ACTIVITY – For the data that follows, print the line with "This screenshot has height=427, width=800.", the line with "Screen dimensions: 402x790", and all lines between them, exactly as they stand. Omit pictures and add nothing.

INFORMATION GIVEN –
-- Opening Marker --

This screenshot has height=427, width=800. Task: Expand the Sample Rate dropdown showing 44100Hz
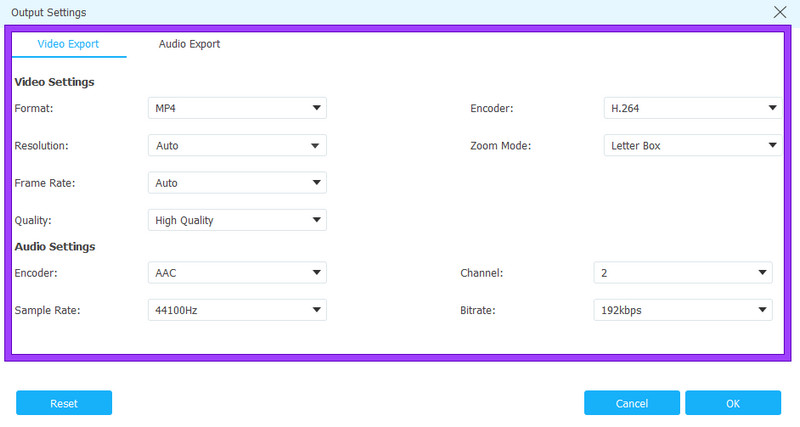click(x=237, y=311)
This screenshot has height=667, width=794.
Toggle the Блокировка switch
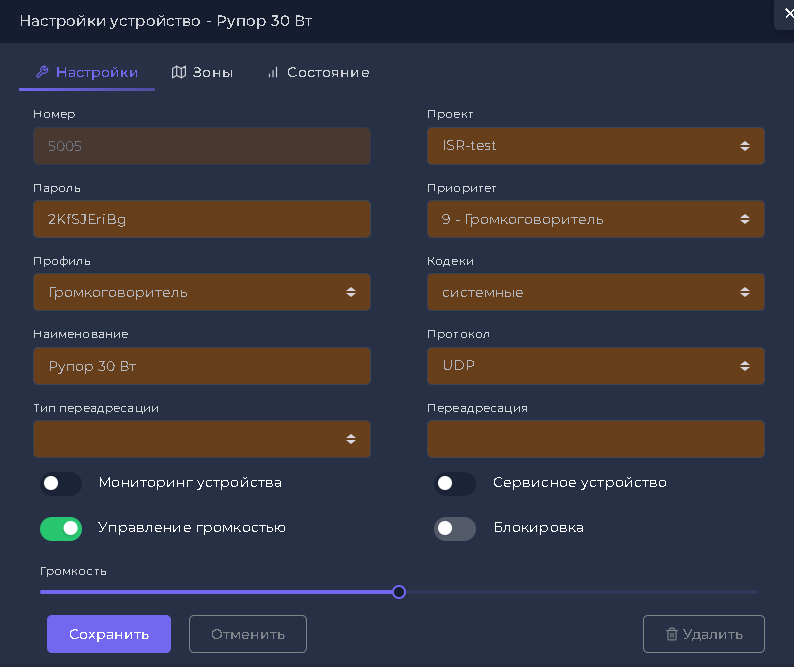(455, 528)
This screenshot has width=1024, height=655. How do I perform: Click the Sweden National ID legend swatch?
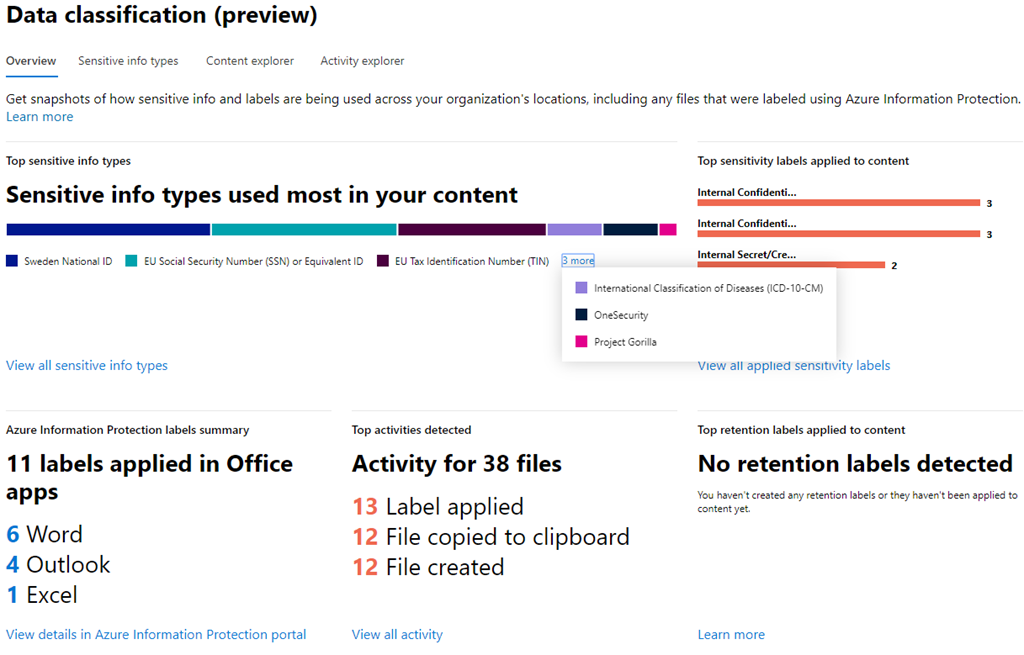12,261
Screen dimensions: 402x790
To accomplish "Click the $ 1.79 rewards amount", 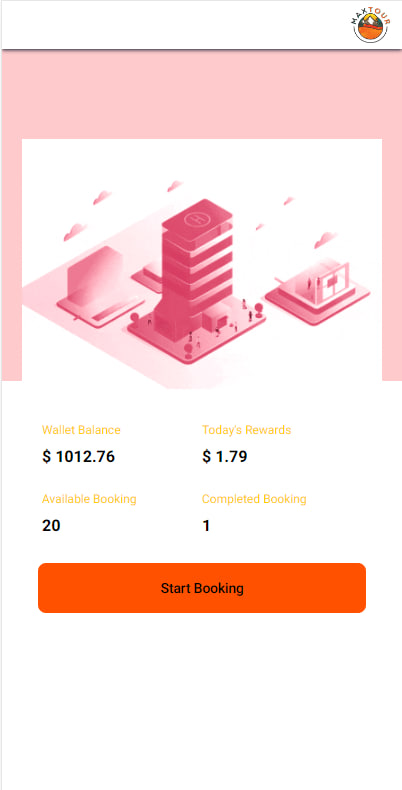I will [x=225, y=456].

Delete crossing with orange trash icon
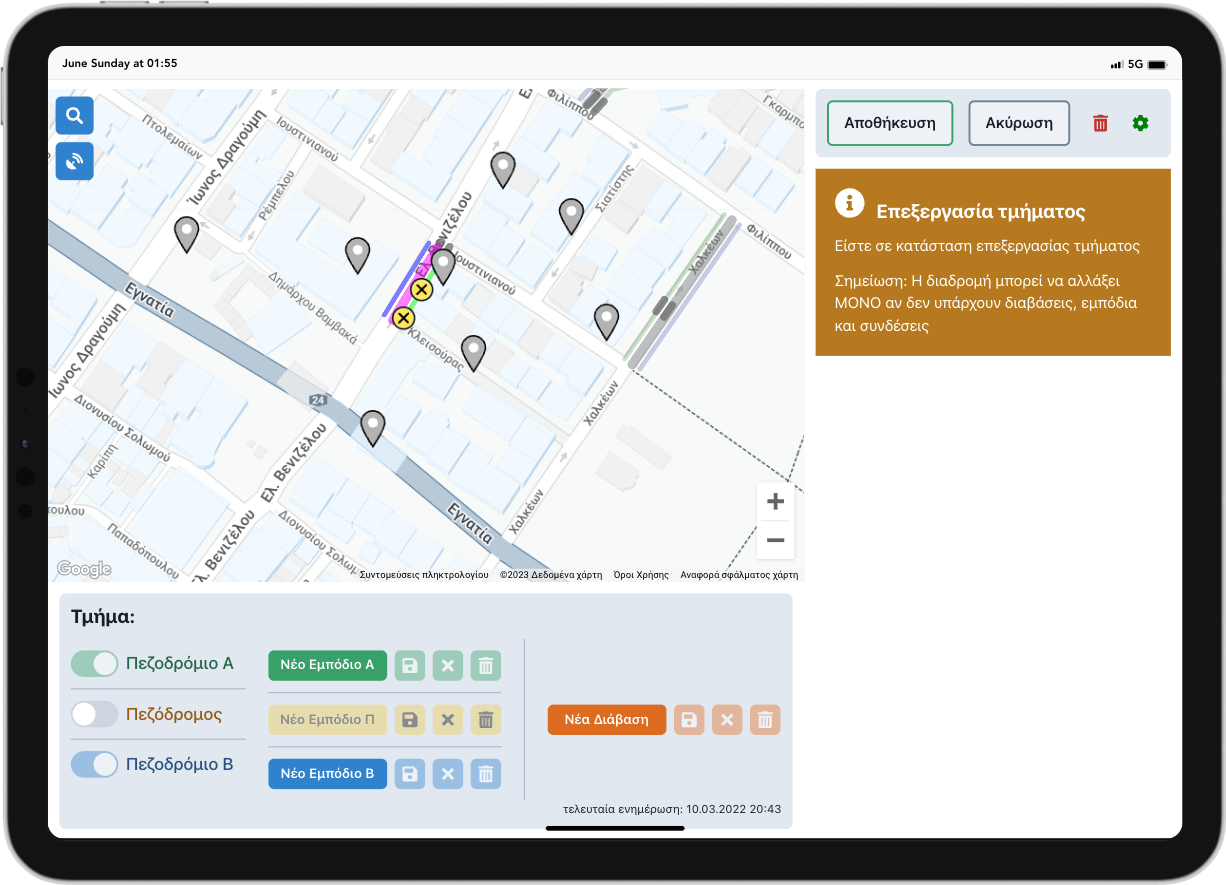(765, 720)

-- Closing Marker --
-- Opening Marker --

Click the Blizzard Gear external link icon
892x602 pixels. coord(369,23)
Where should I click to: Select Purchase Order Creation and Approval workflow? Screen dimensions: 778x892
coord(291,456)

-- Closing Marker --

THE ANSWER –
This screenshot has height=427, width=800. Task: Expand the Sample Rate dropdown showing 44100Hz
click(x=237, y=311)
This screenshot has height=667, width=794.
Toggle the Блокировка switch
(455, 528)
This screenshot has width=1024, height=655. How do I perform: Click the Sweden National ID legend swatch?
12,261
Screen dimensions: 402x790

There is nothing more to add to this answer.